• **Task brief**:
Only lines containing "Settings" are wanted from the data below. Copy those lines.

[Provided data Boundary: Start]

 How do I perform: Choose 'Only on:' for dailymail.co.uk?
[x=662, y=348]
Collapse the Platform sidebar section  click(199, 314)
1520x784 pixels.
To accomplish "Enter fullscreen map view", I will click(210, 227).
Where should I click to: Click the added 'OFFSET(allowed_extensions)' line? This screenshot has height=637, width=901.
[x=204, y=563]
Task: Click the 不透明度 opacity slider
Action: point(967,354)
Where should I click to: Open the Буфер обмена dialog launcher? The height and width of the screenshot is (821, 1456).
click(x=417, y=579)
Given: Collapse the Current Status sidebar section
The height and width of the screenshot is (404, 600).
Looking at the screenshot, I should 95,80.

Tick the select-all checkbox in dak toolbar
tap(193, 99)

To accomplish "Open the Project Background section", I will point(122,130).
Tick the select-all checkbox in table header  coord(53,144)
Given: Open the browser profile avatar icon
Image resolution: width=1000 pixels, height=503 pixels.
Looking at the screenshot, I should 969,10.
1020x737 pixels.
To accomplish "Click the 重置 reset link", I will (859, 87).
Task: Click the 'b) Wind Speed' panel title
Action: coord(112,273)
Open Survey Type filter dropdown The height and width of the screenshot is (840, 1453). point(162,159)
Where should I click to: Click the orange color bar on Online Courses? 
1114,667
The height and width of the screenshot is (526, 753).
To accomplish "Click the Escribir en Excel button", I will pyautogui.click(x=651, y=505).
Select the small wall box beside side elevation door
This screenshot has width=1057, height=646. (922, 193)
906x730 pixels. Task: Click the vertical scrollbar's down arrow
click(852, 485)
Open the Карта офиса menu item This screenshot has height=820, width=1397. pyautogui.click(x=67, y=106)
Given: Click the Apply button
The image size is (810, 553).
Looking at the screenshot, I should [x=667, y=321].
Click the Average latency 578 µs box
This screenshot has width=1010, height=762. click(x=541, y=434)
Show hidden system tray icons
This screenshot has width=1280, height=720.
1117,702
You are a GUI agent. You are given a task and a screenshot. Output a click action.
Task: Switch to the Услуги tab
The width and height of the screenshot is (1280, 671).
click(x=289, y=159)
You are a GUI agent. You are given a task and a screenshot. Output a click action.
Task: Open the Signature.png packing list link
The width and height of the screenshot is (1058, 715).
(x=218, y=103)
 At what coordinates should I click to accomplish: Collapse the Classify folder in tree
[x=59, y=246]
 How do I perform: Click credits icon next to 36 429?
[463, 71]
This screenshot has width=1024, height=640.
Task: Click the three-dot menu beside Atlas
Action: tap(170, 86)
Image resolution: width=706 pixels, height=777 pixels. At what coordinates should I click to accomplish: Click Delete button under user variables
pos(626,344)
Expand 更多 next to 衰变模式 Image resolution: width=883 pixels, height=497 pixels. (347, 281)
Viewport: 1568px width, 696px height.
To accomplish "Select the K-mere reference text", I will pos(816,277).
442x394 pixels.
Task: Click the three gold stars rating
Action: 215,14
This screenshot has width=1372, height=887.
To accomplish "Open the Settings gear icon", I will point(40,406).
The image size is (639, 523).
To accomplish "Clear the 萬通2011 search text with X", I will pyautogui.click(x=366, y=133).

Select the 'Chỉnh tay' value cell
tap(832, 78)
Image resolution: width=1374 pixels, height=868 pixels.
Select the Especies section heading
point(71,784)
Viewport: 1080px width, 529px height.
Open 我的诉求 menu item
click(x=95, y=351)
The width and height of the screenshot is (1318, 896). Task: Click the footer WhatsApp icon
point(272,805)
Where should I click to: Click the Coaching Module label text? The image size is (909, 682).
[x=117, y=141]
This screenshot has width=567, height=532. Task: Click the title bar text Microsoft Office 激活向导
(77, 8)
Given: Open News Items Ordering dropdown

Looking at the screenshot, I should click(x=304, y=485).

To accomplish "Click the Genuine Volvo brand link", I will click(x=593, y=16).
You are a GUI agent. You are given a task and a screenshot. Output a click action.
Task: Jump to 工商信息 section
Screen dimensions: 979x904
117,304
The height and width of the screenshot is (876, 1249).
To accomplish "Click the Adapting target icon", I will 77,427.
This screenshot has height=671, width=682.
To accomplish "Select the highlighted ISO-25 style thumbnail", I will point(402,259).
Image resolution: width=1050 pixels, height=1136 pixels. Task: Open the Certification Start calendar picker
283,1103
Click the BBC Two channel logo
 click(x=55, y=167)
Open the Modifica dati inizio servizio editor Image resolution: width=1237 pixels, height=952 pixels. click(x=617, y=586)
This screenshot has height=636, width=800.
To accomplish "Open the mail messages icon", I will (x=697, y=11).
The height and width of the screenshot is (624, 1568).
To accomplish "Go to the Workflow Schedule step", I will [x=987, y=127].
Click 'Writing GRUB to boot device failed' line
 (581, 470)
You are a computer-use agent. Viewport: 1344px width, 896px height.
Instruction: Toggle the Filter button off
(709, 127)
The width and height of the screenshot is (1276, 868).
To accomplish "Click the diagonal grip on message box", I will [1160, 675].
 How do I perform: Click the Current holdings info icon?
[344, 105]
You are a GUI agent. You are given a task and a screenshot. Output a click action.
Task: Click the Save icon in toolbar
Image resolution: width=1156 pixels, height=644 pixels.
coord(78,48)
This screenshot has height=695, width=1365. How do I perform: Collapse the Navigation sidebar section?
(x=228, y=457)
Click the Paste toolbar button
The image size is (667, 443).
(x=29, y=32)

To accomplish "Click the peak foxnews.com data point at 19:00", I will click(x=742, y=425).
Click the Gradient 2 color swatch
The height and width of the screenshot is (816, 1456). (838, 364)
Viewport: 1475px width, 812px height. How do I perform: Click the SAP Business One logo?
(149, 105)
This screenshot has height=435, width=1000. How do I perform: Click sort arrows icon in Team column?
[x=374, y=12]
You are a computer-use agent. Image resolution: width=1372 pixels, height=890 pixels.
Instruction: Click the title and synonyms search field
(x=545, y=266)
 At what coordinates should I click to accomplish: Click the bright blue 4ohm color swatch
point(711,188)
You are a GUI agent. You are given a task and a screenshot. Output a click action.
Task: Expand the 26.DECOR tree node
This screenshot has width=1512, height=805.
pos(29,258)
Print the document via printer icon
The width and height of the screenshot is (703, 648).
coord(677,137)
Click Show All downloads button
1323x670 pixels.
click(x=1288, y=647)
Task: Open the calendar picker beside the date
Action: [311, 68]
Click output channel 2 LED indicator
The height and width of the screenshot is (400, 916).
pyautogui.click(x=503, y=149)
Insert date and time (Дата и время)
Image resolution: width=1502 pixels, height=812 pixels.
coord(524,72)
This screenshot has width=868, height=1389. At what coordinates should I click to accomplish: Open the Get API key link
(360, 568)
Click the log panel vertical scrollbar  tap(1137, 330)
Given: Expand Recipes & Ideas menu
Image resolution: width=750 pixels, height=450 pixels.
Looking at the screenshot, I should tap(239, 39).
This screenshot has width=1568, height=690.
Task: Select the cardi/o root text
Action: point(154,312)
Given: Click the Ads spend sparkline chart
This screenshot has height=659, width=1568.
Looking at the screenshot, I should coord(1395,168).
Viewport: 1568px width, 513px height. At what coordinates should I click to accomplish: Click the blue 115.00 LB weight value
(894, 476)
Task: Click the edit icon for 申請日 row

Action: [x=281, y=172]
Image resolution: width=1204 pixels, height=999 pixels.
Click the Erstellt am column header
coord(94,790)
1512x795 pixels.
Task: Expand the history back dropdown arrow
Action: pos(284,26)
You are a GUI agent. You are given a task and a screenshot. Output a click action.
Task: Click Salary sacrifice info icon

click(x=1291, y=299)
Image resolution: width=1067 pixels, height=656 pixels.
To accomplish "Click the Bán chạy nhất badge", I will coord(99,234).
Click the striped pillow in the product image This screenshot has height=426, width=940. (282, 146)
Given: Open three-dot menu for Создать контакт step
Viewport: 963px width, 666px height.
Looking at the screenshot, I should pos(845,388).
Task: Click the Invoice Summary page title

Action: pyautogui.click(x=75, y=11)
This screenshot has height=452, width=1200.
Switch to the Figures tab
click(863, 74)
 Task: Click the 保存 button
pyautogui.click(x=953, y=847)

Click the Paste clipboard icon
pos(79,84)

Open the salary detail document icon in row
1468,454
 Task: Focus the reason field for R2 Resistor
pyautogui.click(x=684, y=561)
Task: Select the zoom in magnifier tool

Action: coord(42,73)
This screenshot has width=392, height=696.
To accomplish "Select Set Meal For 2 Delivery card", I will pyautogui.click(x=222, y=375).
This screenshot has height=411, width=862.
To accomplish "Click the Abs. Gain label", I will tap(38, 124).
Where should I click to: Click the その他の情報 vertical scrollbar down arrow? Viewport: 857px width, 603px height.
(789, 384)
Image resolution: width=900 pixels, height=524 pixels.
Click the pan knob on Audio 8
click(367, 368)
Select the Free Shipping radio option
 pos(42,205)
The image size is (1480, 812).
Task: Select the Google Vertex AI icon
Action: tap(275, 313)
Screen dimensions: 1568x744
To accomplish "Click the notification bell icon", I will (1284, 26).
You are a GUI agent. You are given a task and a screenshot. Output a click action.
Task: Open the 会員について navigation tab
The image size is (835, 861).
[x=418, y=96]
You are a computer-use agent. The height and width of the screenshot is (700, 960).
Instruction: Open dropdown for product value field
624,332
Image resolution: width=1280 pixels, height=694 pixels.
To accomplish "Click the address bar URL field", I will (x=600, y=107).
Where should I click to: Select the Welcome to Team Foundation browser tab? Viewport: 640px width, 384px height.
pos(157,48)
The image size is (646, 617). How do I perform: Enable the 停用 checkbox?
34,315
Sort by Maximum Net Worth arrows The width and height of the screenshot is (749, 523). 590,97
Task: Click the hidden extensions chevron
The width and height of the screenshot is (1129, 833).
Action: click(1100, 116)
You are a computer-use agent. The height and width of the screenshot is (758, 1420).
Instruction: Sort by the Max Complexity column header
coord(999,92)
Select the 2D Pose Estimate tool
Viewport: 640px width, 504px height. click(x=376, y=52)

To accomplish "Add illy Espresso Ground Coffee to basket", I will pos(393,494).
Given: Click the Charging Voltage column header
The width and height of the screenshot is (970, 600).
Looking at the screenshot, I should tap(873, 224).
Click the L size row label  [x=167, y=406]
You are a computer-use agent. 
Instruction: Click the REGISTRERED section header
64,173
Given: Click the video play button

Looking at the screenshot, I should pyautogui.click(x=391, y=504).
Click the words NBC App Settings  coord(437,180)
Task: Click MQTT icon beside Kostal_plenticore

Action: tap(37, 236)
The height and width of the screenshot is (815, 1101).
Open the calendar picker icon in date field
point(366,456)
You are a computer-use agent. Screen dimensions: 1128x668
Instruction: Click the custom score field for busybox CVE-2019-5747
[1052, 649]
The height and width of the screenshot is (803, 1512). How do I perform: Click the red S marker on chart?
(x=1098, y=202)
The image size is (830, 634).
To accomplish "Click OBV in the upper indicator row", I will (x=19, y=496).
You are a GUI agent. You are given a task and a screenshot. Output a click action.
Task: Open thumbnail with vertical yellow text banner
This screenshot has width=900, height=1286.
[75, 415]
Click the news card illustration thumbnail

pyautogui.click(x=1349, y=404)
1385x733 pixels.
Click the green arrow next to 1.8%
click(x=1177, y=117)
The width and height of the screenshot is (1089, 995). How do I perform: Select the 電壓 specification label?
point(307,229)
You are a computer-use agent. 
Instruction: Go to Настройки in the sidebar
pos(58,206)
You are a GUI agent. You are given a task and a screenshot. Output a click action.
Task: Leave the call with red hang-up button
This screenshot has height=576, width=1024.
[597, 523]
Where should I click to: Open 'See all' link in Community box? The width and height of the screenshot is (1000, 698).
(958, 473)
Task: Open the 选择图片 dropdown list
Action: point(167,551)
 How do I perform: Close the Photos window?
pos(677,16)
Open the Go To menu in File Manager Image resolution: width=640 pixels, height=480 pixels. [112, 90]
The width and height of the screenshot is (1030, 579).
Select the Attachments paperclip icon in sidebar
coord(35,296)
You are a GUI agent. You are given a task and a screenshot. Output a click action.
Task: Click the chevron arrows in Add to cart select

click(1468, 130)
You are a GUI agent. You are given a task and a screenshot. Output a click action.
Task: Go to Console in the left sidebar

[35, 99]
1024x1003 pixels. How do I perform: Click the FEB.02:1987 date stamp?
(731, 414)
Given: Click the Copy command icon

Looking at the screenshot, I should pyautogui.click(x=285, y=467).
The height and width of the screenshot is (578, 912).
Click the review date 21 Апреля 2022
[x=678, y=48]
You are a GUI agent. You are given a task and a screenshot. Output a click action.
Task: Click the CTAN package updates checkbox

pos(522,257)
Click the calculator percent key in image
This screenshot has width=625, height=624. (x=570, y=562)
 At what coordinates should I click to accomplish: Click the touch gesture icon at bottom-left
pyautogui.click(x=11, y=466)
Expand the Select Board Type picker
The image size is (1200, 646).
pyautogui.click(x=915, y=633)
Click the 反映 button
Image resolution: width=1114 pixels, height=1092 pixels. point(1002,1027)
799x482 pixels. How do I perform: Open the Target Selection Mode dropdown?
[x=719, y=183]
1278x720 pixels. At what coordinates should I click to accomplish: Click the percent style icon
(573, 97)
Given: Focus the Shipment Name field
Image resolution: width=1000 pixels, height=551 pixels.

[Provided data Boundary: End]

• **Your solution**:
To accomplish "Open the Settings gear icon", I will point(40,406).
Click the words NBC App Settings  coord(437,180)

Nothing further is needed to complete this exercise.